• Texto da página
"Com certeza que iremos acatar a decisão judicial, mas em termos de saúde pública foi a decisão mais correta" a tomada pela delegada de Saúde da ilha Graciosa, declarou à agência Lusa o responsável máximo da Autoridade de Saúde dos Açores, Tiago Lopes.
O Tribunal Judicial da Comarca dos Açores decidiu hoje declarar procedente o 'habeas corpus' interposto por três cidadãos "privados da liberdade" desde 24 de julho numa unidade hoteleira da ilha Graciosa, no âmbito da covid-19.
De acordo com comunicado da autoridade judicial, a juiz do caso decidiu restituir os cidadãos à liberdade uma vez que a autoridade de saúde "não comunicou, em 24 horas ou em qualquer ulterior momento, a privação da liberdade ao juiz competente, para eventual validação, nos termos resultantes do n.º 5 da Resolução do Conselho do Governo Regional dos Açores n.º 164/2020, de 15 de Junho de 2020".
Tiago Lopes lembrou à Lusa a "estratégia de sucesso" dos Açores no combate à covid-19, lembrando que a região chegou a ter zero casos ativos positivos até há bem pouco tempo.
Nesse foco de defesa da "saúde pública" e do bem comum, o responsável reconheceu que a decisão judicial acarreta "alguns constrangimentos" para o futuro e pode limitar a "salvaguarda do interesse coletivo".
Segundo relatou no domingo à Lusa a requerente, Ângela Gonçalves, esta viajou na quinta-feira acompanhada pela filha, de cinco anos, e de um homem, num voo da SATA entre Lisboa e Ponta Delgada, tendo como destino final a ilha Graciosa.
"No voo S04121 sentámo-nos nos lugares 6D, 6E e 6F. Nesse mesmo voo, nos lugares 5E e 5F, sentaram-se dois passageiros, sendo que um deles, à chegada ao aeroporto de Ponta Delgada, foi sujeito a teste de despiste à covid-19, tendo acusado positivo", contou à agência Lusa no domingo Ângela Gonçalves, advogada de profissão.

• Dados extraídos
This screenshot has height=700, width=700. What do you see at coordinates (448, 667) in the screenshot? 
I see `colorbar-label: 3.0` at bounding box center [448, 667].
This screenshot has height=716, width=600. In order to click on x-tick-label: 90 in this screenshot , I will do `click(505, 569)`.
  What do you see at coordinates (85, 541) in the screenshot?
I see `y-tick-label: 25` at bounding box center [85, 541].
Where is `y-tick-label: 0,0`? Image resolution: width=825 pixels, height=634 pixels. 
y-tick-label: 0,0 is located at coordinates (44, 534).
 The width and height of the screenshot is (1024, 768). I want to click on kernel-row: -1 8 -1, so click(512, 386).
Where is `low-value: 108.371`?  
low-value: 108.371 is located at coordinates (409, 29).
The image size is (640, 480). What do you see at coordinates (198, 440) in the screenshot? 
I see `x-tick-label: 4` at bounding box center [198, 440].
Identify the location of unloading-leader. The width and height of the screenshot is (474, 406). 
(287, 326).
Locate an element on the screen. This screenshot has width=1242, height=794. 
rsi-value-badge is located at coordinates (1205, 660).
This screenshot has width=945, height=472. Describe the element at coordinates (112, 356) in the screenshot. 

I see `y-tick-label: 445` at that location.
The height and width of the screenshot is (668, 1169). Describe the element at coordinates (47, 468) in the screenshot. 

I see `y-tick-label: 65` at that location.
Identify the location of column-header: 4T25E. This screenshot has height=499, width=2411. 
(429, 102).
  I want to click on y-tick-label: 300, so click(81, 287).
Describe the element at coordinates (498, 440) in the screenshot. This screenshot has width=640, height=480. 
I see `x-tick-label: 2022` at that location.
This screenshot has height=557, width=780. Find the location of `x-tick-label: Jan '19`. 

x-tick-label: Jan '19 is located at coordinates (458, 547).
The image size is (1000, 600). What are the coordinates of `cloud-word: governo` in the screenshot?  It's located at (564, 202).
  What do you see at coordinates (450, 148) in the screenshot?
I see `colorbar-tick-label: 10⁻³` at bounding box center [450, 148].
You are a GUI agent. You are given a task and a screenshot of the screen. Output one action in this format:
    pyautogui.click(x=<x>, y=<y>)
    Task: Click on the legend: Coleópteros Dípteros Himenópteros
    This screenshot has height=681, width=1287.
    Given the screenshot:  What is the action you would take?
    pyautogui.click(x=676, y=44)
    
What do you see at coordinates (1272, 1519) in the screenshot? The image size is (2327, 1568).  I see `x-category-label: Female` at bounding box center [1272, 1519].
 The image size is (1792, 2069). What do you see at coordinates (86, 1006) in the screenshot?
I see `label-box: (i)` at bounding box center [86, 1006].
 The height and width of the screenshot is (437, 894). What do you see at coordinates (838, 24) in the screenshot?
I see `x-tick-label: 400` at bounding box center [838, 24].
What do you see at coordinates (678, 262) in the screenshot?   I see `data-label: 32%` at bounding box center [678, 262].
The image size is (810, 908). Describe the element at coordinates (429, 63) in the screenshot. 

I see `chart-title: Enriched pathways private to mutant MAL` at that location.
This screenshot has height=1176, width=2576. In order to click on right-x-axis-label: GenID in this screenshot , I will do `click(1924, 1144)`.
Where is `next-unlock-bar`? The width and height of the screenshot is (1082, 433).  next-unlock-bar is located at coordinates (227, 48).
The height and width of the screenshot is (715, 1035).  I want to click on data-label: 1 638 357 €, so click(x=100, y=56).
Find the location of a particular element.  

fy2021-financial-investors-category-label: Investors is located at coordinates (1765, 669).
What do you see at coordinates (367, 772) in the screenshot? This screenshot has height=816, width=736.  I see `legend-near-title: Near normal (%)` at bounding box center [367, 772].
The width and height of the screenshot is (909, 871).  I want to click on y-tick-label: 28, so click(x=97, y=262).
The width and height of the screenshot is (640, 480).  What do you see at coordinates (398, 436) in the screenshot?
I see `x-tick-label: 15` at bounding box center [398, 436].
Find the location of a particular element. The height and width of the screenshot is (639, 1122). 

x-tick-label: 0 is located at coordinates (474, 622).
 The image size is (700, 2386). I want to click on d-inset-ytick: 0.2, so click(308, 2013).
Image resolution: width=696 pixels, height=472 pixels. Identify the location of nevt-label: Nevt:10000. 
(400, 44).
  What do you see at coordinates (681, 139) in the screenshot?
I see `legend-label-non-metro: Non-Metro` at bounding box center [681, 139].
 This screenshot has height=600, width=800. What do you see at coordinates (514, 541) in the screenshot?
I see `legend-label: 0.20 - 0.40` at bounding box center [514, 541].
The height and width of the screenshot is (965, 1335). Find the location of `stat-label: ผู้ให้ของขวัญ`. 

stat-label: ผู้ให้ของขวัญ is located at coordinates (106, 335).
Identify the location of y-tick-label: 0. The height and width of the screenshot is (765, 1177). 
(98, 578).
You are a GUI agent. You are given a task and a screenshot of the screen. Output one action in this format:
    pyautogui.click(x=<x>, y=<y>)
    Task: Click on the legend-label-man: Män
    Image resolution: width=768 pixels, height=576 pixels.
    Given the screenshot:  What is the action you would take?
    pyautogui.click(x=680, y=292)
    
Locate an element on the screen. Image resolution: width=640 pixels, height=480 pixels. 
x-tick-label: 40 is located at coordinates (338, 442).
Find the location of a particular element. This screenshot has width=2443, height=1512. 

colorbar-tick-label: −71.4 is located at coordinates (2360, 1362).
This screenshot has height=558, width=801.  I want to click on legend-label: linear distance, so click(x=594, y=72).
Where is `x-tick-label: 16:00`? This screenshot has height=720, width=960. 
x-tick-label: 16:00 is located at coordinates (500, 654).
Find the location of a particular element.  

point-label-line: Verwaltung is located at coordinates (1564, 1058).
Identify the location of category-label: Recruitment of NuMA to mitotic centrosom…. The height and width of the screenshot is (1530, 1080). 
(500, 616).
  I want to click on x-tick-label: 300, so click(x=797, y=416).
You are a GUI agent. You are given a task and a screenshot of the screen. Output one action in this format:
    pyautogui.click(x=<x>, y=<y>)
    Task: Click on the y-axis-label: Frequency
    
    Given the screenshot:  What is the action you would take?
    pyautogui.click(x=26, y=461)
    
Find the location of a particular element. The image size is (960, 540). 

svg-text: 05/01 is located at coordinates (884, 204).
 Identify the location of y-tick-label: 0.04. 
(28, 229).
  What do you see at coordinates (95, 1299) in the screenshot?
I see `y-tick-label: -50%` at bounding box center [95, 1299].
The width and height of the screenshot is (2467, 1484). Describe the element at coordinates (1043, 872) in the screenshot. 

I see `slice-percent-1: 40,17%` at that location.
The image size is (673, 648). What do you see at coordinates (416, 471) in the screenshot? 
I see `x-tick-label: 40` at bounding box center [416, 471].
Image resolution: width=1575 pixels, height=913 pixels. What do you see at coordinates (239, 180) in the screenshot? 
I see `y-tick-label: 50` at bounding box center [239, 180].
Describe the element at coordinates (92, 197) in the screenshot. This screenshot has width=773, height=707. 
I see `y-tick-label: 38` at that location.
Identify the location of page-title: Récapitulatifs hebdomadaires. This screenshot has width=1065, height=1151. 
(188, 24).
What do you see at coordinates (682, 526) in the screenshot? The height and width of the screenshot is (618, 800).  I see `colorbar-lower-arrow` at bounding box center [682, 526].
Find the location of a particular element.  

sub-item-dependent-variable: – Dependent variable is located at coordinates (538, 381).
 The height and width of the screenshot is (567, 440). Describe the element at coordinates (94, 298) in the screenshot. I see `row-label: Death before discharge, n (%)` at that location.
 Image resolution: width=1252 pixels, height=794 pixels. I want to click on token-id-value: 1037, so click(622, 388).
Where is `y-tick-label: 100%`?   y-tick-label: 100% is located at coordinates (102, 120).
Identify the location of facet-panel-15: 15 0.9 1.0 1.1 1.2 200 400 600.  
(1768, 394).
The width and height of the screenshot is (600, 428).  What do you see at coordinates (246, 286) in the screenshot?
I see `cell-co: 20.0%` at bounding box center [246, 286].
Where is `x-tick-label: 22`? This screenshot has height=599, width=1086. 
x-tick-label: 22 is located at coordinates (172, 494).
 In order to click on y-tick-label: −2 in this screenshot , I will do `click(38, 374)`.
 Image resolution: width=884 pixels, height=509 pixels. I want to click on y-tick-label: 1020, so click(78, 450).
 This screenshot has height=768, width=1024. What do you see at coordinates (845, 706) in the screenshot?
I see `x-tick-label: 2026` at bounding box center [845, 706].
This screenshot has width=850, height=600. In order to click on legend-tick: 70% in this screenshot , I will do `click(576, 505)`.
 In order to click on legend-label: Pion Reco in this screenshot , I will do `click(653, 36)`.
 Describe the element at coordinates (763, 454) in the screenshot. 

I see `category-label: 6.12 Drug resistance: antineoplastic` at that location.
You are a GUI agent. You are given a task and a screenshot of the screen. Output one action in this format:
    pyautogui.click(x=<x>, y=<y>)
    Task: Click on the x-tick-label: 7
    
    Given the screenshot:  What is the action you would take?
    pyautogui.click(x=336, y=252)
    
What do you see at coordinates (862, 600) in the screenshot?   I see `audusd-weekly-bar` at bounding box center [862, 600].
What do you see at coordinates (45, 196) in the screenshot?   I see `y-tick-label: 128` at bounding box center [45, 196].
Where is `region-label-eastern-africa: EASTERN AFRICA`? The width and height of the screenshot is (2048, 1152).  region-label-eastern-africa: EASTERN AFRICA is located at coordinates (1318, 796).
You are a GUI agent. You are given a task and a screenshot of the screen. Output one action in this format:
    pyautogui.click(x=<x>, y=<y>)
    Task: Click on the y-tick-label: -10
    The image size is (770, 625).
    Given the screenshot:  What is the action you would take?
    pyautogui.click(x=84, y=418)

• Experimente
Com base na notícia sobre o 'habeas corpus' na ilha Graciosa, responda:
(a) Desde que data estavam os três cidadãos privados da liberdade?
(b) Em que lugares do voo S04121 se sentaram Ângela Gonçalves e quem a acompanhava?
(c) Qual é a profissão de Ângela Gonçalves?

• Resposta ao exercício
(a) Desde 24 de julho.
(b) Nos lugares 6D, 6E e 6F.
(c) É advogada.